One side note - if you look at the Objective Raids and similar sources you see that on nearly no assembly line all parts are produced onworld. That means for each mech you have to import critical parts from several other worlds sometime many jumps away.
From my understanding the crush on the interstellar trade with the Amaris Civil war and later the SWs is one major reason why production numbers of existing lines decrease.
You should still be able to get similar speeds as the original, as long as you have a steady supply of components to be fed to the proper locations. I.e. imagine a Marauder plant that used to have a linked PPC manufacturing center where the PPCs were built in a separate building and sent via railcar to the main mech assembly area. However, the PPC manufacturing center got destroyed. So now the owner of the factory has PPCs shipped in, a basic crane system used to load PPCs onto railcars, and the railcars come in are at the correct rate. If the supply of PPCs gets disrupted, the factory will slow down/stop, but as far as the main assembly line is concerned, it is still receiving PPCs from the subfactory.
Of course, you might have a small file receiving errors from the PPC factory monitoring software (main factory can't make contact with PPC factory), so it adds a single line to an error file. Each time it the factory builds a Mech it has another line in that file, and this causes a gradual slowdown in production (all of the error files are reviewed before commencing assembly, and the factory engineer know to press the 'acknowledge' prompt to get the factory going for each Mech). So over time there is a gradual increase in time for each Mech to be made, too slow to notice, and nobody knows why (secondary diagnostic building was cannibalized to keep Mech factory going).
The other fun is a factory where a printer buffer problem is just waiting to show up. (Short version. Automated factory in US suddenly halted all production in middle of the day.
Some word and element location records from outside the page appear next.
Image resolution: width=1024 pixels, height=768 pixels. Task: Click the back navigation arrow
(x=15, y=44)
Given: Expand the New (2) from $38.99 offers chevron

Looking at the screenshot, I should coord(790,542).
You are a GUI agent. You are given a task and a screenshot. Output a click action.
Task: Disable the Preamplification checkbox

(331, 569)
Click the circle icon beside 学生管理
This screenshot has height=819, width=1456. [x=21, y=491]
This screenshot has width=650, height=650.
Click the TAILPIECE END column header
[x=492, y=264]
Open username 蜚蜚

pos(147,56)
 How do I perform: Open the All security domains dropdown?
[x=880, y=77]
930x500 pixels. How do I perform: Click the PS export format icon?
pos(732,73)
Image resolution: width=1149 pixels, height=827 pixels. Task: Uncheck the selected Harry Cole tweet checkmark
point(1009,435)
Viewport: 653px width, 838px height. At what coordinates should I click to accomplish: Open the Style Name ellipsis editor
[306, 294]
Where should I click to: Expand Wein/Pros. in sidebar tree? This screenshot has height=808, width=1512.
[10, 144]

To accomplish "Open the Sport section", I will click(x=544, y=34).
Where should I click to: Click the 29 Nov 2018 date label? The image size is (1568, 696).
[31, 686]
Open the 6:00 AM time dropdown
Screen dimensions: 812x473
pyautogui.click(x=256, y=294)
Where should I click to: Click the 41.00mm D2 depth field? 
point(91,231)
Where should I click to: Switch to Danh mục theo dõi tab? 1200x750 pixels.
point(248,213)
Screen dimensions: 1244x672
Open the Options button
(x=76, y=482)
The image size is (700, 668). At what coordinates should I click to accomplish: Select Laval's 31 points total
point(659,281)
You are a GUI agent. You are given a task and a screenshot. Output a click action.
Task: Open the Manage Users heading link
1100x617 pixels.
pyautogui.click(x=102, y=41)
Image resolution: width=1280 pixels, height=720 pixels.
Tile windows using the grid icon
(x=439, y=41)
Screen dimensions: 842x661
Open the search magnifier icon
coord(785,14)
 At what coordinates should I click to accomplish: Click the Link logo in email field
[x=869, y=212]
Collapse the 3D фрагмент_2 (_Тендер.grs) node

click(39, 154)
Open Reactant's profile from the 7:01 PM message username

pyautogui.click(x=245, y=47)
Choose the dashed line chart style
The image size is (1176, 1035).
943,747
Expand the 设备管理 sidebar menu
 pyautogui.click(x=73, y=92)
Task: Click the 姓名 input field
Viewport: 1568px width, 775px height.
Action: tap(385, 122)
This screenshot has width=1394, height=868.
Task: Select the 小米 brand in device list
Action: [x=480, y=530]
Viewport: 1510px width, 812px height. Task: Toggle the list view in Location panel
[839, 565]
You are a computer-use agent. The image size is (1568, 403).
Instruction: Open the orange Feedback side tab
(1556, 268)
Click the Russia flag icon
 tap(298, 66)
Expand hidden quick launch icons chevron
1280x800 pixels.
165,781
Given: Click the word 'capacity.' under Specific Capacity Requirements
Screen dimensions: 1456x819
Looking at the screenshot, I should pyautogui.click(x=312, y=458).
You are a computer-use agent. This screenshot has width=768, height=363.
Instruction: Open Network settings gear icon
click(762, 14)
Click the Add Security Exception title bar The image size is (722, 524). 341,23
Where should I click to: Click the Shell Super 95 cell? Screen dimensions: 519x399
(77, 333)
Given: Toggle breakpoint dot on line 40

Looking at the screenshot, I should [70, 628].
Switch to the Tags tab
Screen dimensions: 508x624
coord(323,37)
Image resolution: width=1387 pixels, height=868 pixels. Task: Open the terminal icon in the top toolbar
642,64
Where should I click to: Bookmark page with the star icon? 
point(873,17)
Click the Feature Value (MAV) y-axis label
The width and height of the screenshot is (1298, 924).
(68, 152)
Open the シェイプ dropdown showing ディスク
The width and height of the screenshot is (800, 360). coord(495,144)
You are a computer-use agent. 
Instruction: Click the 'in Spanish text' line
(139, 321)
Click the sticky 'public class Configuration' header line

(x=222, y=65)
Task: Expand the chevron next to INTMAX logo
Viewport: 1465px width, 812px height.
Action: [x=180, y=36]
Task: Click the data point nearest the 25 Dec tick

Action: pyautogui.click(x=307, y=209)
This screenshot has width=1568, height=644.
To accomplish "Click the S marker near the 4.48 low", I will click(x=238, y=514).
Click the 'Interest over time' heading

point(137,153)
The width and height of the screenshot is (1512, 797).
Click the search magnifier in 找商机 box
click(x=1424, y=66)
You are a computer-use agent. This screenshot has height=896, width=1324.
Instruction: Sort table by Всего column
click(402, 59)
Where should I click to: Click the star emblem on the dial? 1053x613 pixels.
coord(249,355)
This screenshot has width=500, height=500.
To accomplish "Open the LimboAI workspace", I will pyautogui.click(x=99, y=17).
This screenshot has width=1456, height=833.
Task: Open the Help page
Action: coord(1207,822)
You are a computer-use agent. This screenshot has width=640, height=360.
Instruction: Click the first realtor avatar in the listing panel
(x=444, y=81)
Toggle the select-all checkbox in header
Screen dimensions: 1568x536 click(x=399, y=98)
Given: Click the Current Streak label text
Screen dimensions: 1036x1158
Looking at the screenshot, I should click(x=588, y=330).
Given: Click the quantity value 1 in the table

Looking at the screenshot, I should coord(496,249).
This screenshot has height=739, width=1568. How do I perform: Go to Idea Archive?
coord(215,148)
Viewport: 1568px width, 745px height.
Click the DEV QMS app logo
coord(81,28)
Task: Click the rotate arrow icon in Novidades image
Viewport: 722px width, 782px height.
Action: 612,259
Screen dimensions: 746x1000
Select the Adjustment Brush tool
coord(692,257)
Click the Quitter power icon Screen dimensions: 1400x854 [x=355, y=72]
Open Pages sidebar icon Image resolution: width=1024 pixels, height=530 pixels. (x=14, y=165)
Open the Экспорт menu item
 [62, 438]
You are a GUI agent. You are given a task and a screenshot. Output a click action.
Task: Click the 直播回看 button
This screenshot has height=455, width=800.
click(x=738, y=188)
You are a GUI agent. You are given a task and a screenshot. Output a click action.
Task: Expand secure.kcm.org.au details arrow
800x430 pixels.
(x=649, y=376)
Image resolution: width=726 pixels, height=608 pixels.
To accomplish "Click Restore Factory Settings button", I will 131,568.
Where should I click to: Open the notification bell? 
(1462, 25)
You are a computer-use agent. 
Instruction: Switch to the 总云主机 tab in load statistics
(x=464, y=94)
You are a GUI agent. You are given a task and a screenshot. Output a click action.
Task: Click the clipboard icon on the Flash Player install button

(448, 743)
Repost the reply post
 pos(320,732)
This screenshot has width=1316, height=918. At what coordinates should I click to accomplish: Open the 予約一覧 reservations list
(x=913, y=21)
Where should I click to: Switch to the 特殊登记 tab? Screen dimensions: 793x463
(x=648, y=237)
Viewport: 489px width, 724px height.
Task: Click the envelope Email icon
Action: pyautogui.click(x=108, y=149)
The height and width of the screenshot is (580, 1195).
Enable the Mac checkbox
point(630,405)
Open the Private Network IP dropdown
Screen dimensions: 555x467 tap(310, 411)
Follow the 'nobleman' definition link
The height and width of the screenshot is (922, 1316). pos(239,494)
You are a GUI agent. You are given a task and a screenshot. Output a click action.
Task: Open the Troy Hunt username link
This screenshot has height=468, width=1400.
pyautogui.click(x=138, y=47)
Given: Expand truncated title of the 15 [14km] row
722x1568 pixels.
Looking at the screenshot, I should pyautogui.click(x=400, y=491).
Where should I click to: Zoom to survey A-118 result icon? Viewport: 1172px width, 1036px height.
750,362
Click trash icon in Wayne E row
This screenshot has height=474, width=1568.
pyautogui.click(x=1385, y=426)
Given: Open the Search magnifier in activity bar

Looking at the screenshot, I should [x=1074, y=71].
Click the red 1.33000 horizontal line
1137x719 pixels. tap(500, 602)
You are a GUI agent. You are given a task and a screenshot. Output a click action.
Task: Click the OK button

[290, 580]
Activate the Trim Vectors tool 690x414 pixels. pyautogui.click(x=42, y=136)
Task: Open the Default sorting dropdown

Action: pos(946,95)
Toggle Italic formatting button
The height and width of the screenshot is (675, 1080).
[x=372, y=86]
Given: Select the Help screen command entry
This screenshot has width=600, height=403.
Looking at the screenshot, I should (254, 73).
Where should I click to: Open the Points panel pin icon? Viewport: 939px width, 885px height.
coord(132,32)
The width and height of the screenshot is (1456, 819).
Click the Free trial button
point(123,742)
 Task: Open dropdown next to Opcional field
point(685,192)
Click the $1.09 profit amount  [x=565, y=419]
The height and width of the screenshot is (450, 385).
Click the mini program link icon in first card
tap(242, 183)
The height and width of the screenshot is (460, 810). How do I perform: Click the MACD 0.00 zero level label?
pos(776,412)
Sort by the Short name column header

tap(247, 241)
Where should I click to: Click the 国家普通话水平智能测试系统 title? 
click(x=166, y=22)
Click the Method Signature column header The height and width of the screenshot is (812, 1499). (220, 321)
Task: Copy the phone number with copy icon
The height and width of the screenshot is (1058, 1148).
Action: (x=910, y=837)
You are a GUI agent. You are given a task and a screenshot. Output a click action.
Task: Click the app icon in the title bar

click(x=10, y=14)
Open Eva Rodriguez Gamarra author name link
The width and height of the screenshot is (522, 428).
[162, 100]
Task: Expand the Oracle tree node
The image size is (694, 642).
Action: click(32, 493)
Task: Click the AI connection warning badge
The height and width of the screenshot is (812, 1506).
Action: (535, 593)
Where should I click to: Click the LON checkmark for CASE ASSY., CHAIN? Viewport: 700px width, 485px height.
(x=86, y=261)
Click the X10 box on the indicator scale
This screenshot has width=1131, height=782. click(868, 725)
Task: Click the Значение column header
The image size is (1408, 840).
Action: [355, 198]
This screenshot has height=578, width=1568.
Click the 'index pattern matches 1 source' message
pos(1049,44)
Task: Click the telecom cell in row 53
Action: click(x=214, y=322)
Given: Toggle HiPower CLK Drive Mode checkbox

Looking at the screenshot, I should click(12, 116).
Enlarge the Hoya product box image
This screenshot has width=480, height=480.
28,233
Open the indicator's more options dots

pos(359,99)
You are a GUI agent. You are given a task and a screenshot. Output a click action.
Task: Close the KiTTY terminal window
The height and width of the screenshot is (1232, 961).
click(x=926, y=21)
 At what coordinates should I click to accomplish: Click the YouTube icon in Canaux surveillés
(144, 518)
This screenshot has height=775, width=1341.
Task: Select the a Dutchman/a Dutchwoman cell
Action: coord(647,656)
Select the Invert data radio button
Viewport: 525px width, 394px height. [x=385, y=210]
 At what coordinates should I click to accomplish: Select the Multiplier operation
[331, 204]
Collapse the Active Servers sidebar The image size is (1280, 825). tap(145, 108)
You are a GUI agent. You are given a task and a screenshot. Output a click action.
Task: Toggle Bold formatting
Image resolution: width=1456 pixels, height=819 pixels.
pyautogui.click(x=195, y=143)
C-level types, Main Engineers, and similar high-ranking people are immediately called with orders to FIX IT! On way by one of the interns spots a printer that is out of paper, and fills it up. Printer begins printing again, and within a couple minutes the factory just starts back up again. Turns out the factory computer wrote reports to that printer, and the printer ran out of paper. Reports filled up printer buffer, until buffer was full. Factory stopped until room was available in buffer. Once the printer started printing, the buffer soon had room, and the factory started back up again. New standing instructions were to make sure that printer always had paper.)